__Text block__:
↓
# How to jump start with a Touareg? (i.e., how do I get to the battery?)



## koolio (Jul 21, 2004)

Hi All,
This morning my girlfriend's car battery was dead so, naturally, we decided to jump start her car. Well, I forgot the battery isn't located under the hood and is under the driver's seat but I could not figure out how to get to the battery (I also didn't spend much time looking since I had to get to work). 
My question: how do I access the battery so I can connect jumper cables to it? I checked the owner's manual and it was pathetic - it didn't tell me how to access the battery.
Thanks, in advance!


----------



## spockcat (Jun 5, 2003)

*Re: How to jump start with a Touareg? (koolio)*

You couldn't find the part in the manual that mentions the jumper terminals under the hood?


----------



## BJMRGTIVR6 (Nov 28, 2001)
↑
__Dataset__:
↓
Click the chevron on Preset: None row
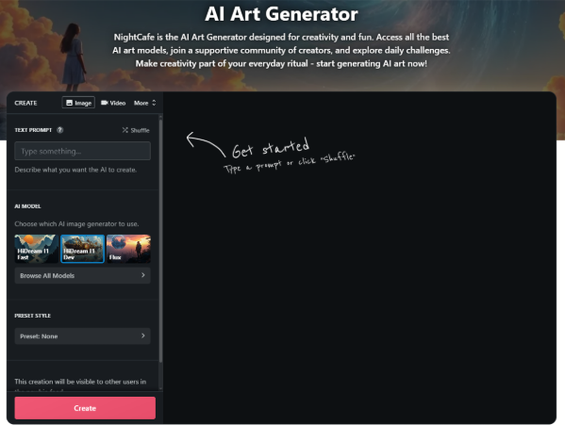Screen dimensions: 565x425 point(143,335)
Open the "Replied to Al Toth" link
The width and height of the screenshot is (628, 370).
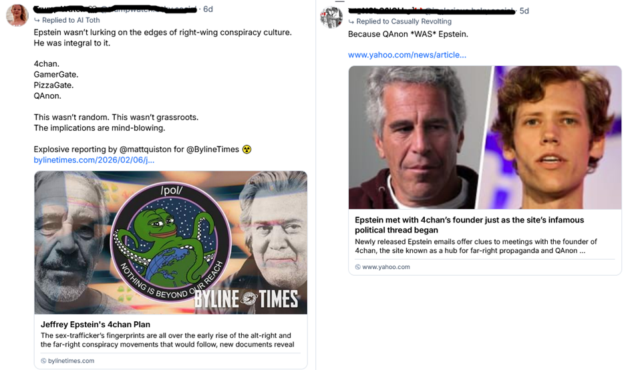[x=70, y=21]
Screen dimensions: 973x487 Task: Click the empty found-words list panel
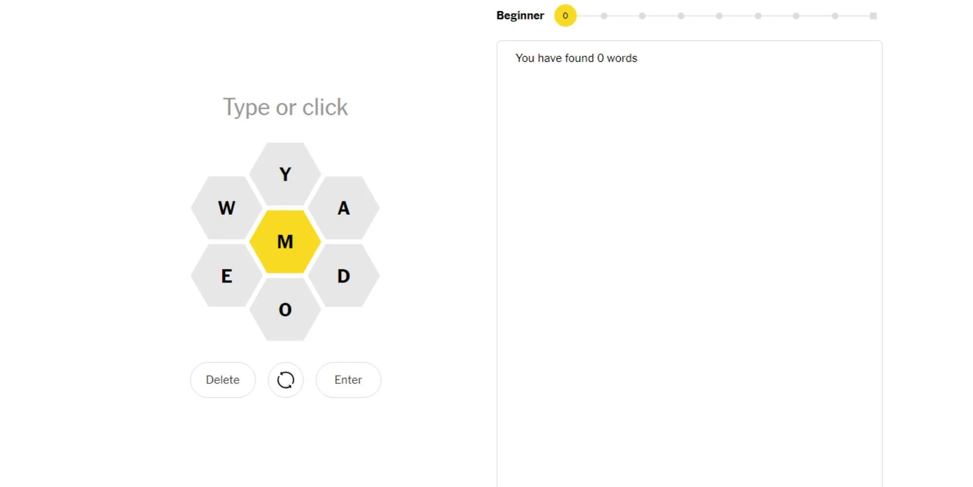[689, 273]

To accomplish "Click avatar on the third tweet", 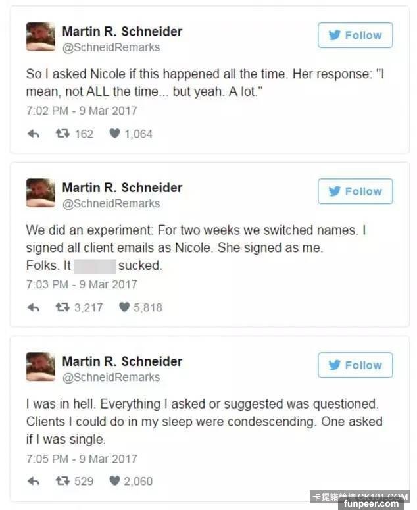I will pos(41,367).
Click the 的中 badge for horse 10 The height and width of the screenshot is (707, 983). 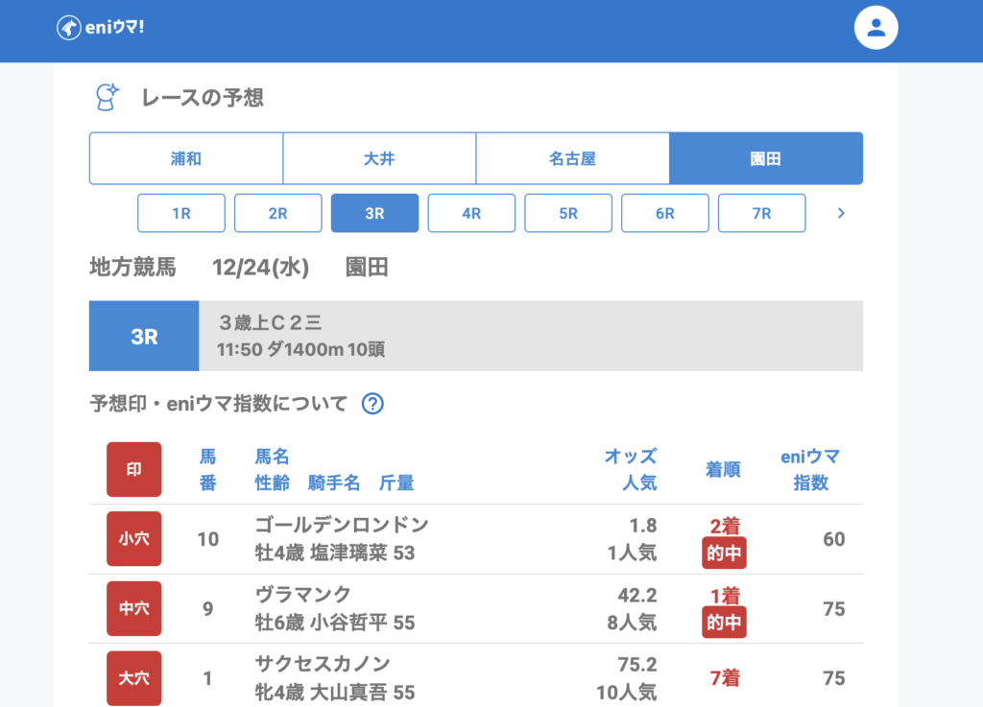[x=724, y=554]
↑
__What you are asked to do__: Carry on the forum thread about jump-starting a Touareg, starting right after its last line. The rows have no connection to the forum thread about jump-starting a Touareg.

__Response to this exercise__:
*Re: How to jump start with a Touareg? (koolio)*

I thought there were supposed to be terminals under the hood. I think I remember seeing them near the drivers side close to the steering wheel.


----------



## pilgrim7777 (Oct 27, 2004)

*Re: How to jump start with a Touareg? (koolio)*

Take off the right hand cover of the engine which should just pull up. Under the hood are two terminals one with a red plastic cover, It is in the manual under jump starting.


----------



## koolio (Jul 21, 2004)

*Re: How to jump start with a Touareg? (pilgrim7777)*

Ah, thanks, guys!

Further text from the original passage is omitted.